▸ Data for processing:
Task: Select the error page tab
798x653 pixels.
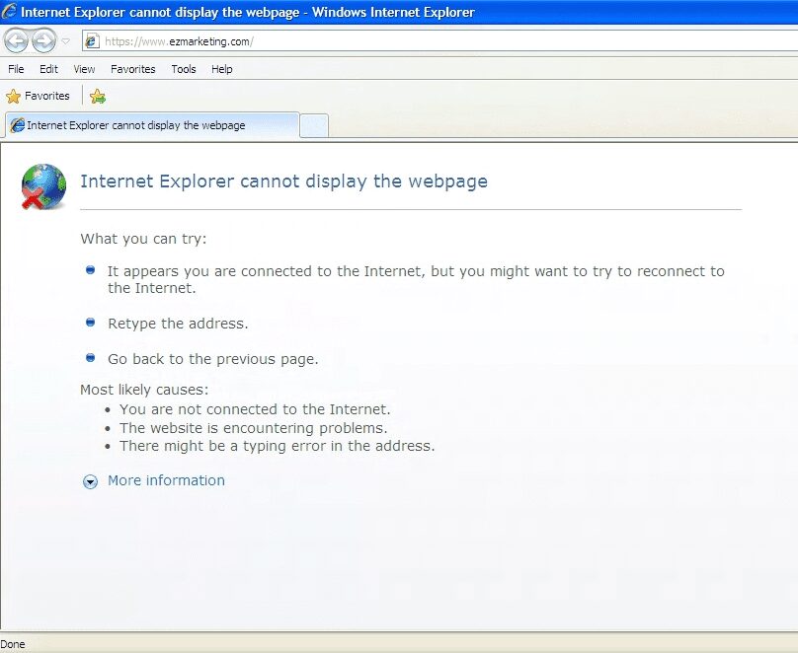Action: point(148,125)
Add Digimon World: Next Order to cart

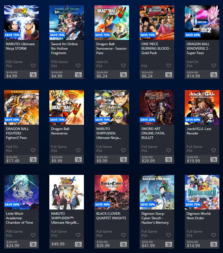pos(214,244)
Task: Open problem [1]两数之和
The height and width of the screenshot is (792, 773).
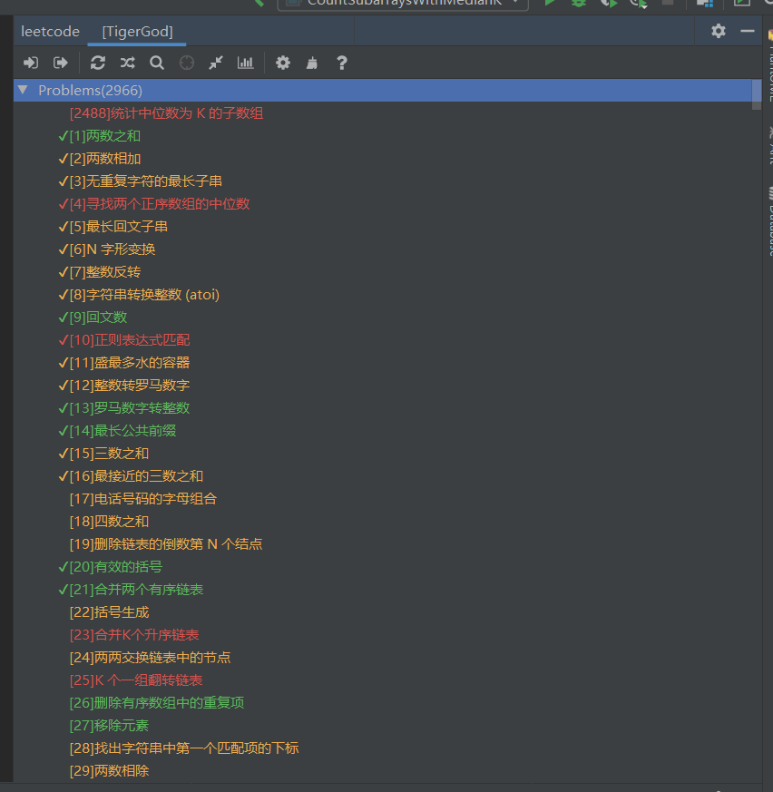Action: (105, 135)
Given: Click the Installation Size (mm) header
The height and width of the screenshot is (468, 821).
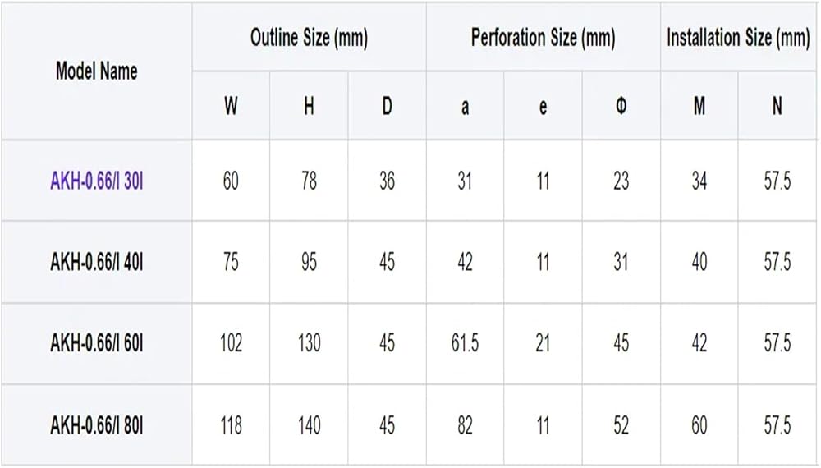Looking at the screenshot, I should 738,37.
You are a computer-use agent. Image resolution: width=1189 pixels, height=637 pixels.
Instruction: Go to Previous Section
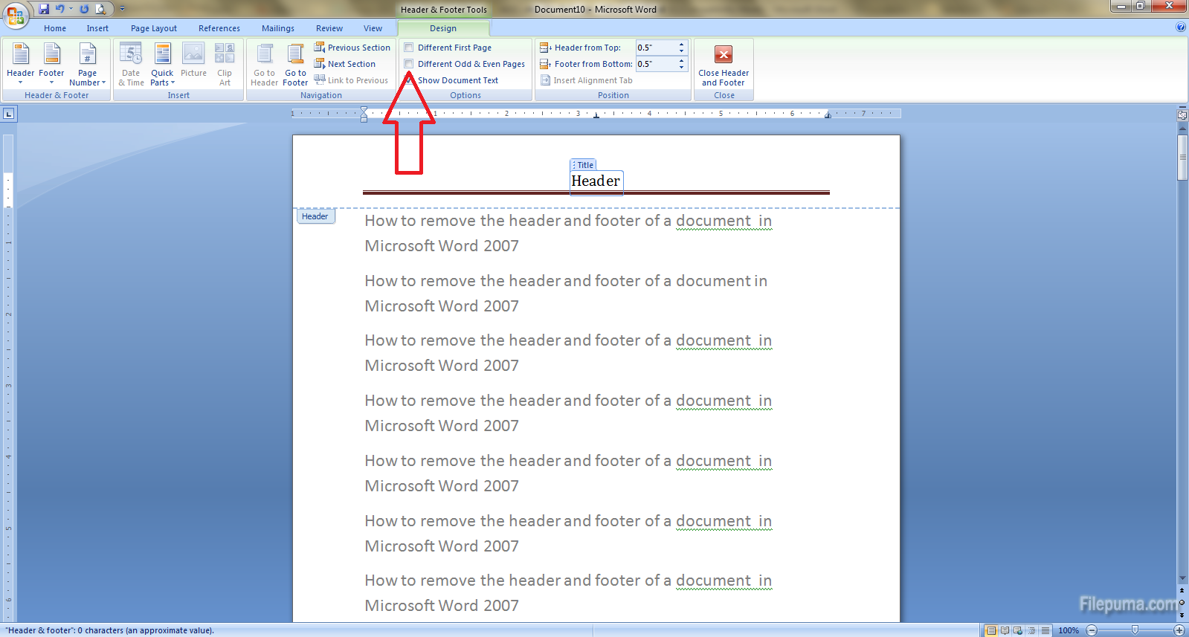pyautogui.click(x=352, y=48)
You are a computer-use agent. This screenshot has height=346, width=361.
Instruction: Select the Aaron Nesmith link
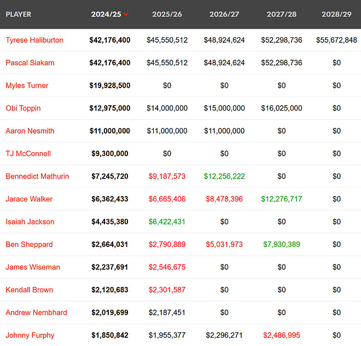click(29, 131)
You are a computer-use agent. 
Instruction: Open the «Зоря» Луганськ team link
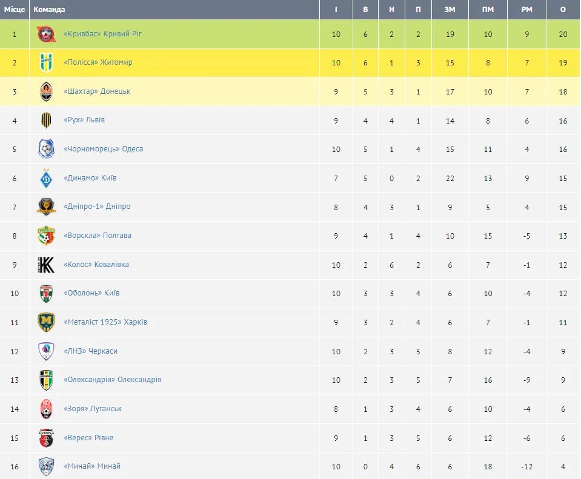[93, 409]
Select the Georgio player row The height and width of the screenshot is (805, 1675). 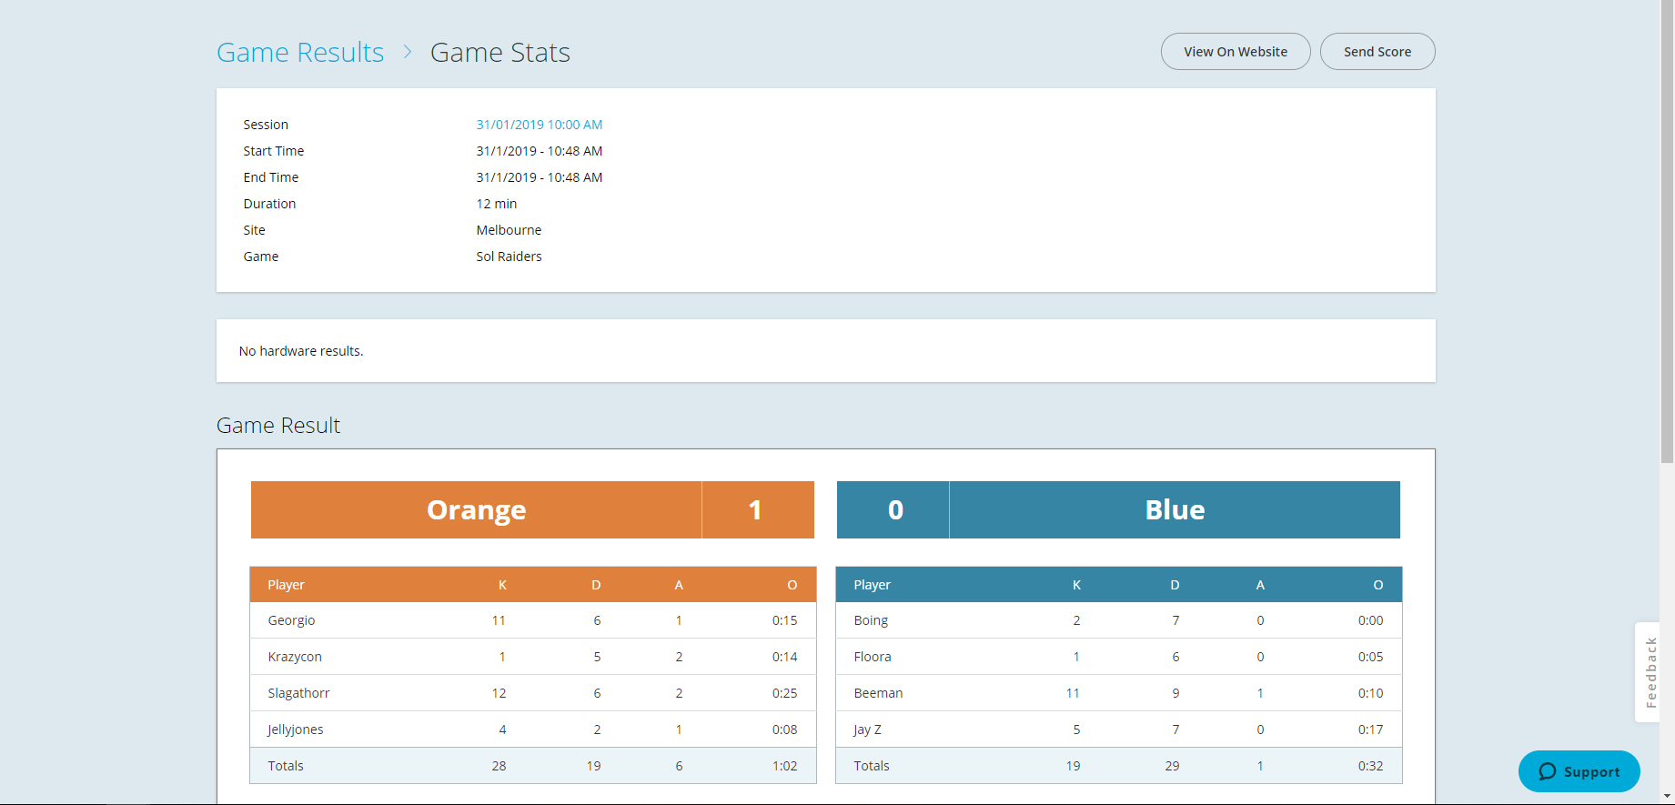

--

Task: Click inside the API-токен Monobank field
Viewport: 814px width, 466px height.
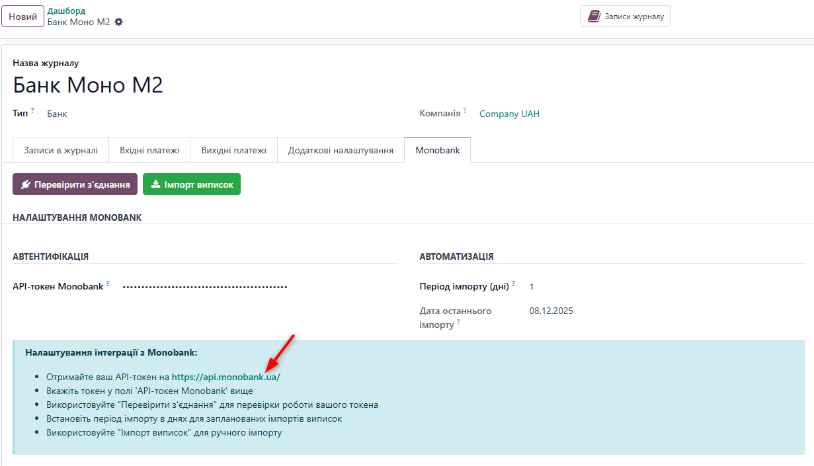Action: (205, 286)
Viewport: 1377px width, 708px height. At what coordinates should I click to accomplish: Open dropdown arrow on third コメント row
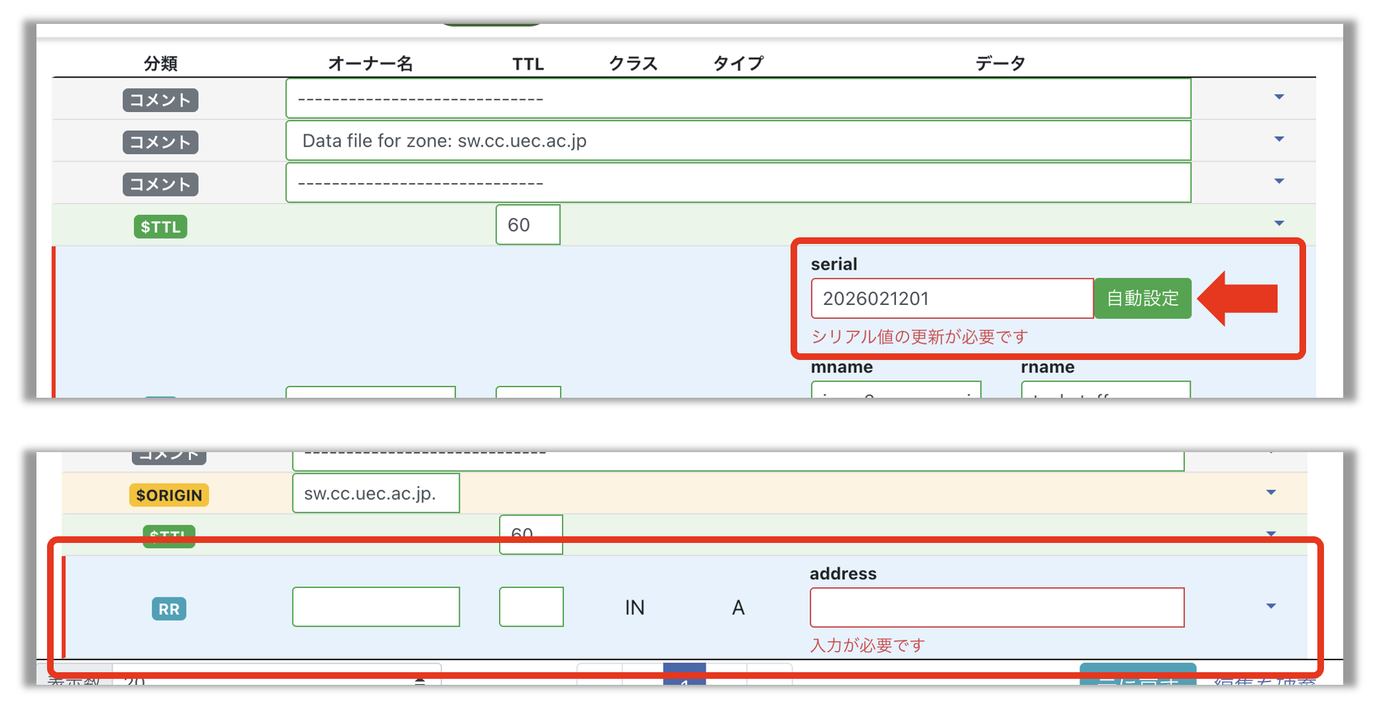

--

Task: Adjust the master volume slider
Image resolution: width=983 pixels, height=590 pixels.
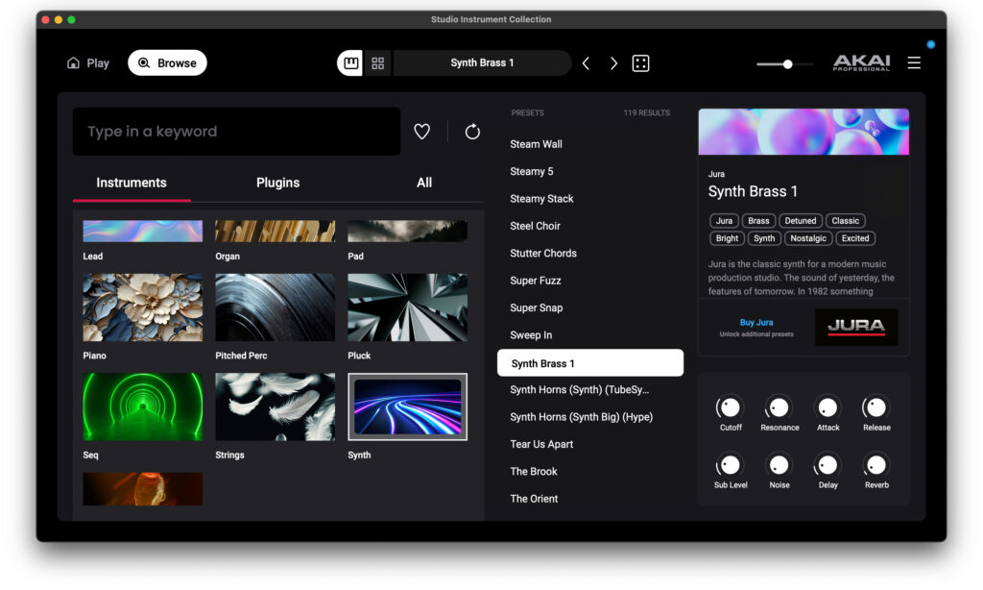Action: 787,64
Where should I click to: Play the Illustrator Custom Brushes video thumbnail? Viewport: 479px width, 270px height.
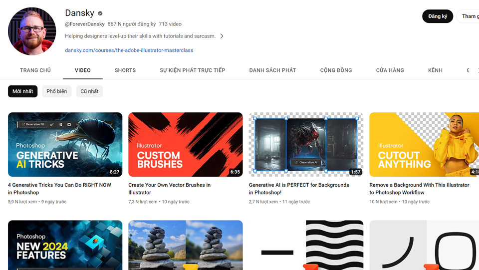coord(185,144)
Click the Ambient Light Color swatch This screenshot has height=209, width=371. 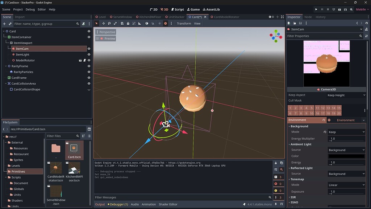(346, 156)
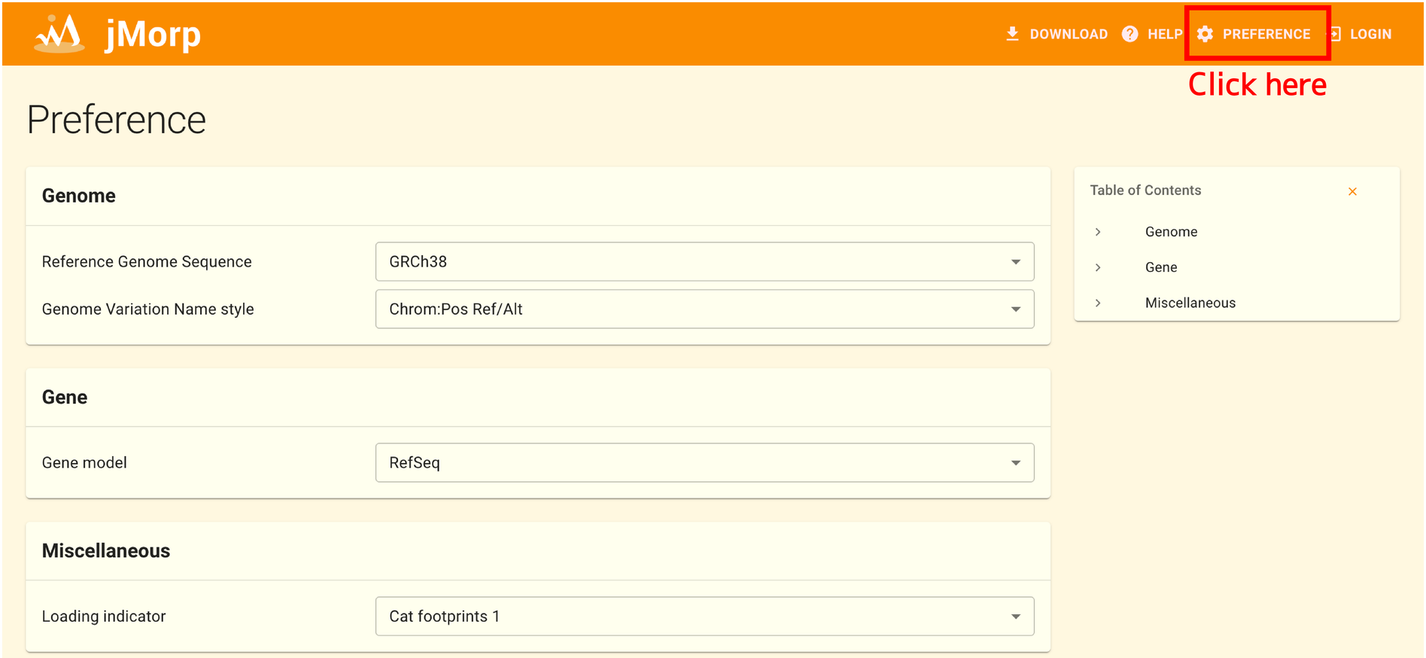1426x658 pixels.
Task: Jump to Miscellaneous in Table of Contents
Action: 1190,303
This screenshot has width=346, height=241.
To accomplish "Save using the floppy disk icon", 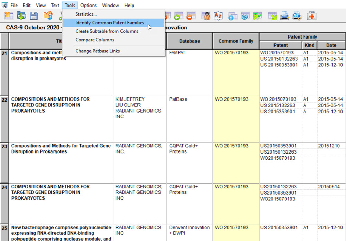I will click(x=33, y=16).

▸ The task: Look above for the line with "You are a computer-use agent. This", then give again exactly every line from there through the line with "Select the Georgio", skipping the pictures.

▸ Response to this exercise:
You are a computer-use agent. This screenshot has height=346, width=361.
Instruction: Select the Aaron Nesmith link
click(29, 131)
You are a computer-use agent. 
Instruction: Open the «Зоря» Луганськ team link
[93, 409]
Select the Georgio player row The height and width of the screenshot is (805, 1675). 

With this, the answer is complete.